2022 is turning out to be quite the proving ground, verifying certain realities and exposing certain flawed beliefs. First, let’s talk about natural gas supply and how that might be able to grow to respond to an increase in energy demand needs both domestically, as well as in places like Europe.

There’s been a lot of talk about liquified natural gas (LNG) and how US natural gas can save the EU by replacing Russian natural gas and providing much needed energy security during a time of crisis. At the same time, we cannot lose sight of the energy supply challenges that we still have to overcome domestically. And certainly, the industry is doing what it can to increase supply.

CNX is a great example where we expect production and capital expenditures for the year to be toward the higher end of our guidance range. Every little bit of this is going to help, but there are also some harsh realities that are quite ironic, unfortunately.

CNX is a great example where we expect production and capital expenditures for the year to be toward the higher end of our guidance range.

The nation’s natural gas, oil, and pipeline industries cannot ramp up production anything close to the levels that the US and EU is clamoring for anytime soon, and that’s not because of industry unwillingness. We are industries of doers after all. And it’s not because of corporate greed or profiteering as some might allege. No, instead, it’s simply and starkly because policy is consciously and methodically looking to strangle infrastructure investments in the pipes, processing, power generation, and yes, in the LNG infrastructure, all of which are needed to meet the world’s energy demand. These policies are everywhere one looks today.

▶ _Supplied information_:
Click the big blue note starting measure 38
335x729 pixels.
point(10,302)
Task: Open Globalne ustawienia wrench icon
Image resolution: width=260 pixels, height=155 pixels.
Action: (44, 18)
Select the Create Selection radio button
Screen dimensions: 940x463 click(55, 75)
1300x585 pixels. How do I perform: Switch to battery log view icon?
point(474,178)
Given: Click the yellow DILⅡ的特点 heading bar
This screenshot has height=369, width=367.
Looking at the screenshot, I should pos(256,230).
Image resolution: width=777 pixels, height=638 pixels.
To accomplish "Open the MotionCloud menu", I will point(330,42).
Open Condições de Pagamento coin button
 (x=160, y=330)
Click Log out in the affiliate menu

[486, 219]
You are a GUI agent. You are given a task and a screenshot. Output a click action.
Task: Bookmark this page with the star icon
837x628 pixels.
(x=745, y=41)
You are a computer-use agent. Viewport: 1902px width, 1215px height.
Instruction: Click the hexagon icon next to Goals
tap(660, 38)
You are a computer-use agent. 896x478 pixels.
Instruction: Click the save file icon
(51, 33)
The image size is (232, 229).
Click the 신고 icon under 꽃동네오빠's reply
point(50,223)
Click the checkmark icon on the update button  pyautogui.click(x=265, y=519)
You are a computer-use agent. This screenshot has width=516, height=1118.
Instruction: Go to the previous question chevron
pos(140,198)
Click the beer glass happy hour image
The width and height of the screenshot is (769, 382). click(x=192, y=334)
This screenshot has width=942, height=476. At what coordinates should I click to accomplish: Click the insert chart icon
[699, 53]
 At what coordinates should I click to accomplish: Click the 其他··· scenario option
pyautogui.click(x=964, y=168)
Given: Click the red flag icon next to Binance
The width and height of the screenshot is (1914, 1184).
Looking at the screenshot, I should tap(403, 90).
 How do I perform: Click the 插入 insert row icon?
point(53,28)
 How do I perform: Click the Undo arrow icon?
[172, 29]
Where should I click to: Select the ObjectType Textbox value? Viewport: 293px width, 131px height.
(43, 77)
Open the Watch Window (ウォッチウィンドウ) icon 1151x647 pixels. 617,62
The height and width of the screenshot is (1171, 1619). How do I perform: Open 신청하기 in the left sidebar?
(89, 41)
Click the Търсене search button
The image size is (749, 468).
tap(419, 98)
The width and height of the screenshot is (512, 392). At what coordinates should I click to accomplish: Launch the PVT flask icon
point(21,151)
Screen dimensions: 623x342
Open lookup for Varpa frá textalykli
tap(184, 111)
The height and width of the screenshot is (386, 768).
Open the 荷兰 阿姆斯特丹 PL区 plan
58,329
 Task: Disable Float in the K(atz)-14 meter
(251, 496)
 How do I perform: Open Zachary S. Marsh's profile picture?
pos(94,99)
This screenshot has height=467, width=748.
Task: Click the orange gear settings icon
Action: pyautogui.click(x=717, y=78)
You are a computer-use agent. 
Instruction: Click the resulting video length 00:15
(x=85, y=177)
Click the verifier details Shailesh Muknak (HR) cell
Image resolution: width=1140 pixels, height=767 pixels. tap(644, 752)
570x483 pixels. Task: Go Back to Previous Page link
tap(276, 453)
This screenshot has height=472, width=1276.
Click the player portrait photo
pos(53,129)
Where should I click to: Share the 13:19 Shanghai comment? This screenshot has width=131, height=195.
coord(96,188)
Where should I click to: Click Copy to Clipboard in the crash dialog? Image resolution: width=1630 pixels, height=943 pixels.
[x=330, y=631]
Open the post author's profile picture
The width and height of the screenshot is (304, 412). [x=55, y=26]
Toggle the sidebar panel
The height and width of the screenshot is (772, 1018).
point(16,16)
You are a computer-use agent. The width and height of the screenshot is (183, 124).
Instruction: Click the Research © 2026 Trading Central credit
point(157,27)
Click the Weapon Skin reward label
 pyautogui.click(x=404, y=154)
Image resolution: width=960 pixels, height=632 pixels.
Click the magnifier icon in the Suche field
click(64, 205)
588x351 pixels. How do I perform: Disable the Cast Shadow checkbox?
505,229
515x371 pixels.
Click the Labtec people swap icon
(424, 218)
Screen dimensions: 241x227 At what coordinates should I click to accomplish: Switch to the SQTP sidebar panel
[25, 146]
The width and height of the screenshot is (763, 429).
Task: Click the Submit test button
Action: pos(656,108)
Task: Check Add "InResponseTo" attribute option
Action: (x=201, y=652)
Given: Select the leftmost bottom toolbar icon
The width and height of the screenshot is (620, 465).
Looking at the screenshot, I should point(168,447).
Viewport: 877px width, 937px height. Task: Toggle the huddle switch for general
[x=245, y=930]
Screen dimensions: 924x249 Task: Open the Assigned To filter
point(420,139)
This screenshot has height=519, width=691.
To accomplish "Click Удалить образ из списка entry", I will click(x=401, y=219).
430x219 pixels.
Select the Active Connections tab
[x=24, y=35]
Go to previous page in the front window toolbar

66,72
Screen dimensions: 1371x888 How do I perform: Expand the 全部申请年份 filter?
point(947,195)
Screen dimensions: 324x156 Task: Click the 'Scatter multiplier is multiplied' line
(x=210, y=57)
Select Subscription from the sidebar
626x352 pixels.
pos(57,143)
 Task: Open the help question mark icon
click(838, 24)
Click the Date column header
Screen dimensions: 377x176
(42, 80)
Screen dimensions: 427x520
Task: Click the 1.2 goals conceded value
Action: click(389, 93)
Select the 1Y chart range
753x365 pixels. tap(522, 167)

▶ _Given request 1_:
According to the passage on natural gas supply, where does CNX expect its production and capital expenditures for the year to fall?
▶ _Given request 2_:
Continue the passage on natural gas supply from its last sentence.

▶ _Final result 1_:
Toward the higher end of its guidance range.

▶ _Final result 2_:
Global policies, like Paris Accord and the UN IPCC climate roadmap. You see them in national policies via the weaponized regulatory regime and the administrative state. You see it in regional policies like RGGI, and some of these dysfunctional regional transmission organizations that are manipulating energy and electricity markets that are leading to bad outcomes and consequences, like those that we’ve seen in Texas and California. You also see them in state and local policies, such as de facto natural gas development, transmission, or end use bans in places like New York and Boston.

Unfortunately, these policies have been extremely effective in achieving exactly what they were designed to do: create energy scarcity, run up prices, and not allow the most sensible supplies of natural gas and oil to reach the obvious demand centers. That’s why Boston has to import LNG from thousands of miles afar, including Russia at times, instead of taking molecules from Pennsylvania 400 miles away via a pipeline. That’s why US politicians end up pleading with dictators in Venezuela and OPEC to increase output. And most tragically, that’s why the EU is energy dependent on Russia.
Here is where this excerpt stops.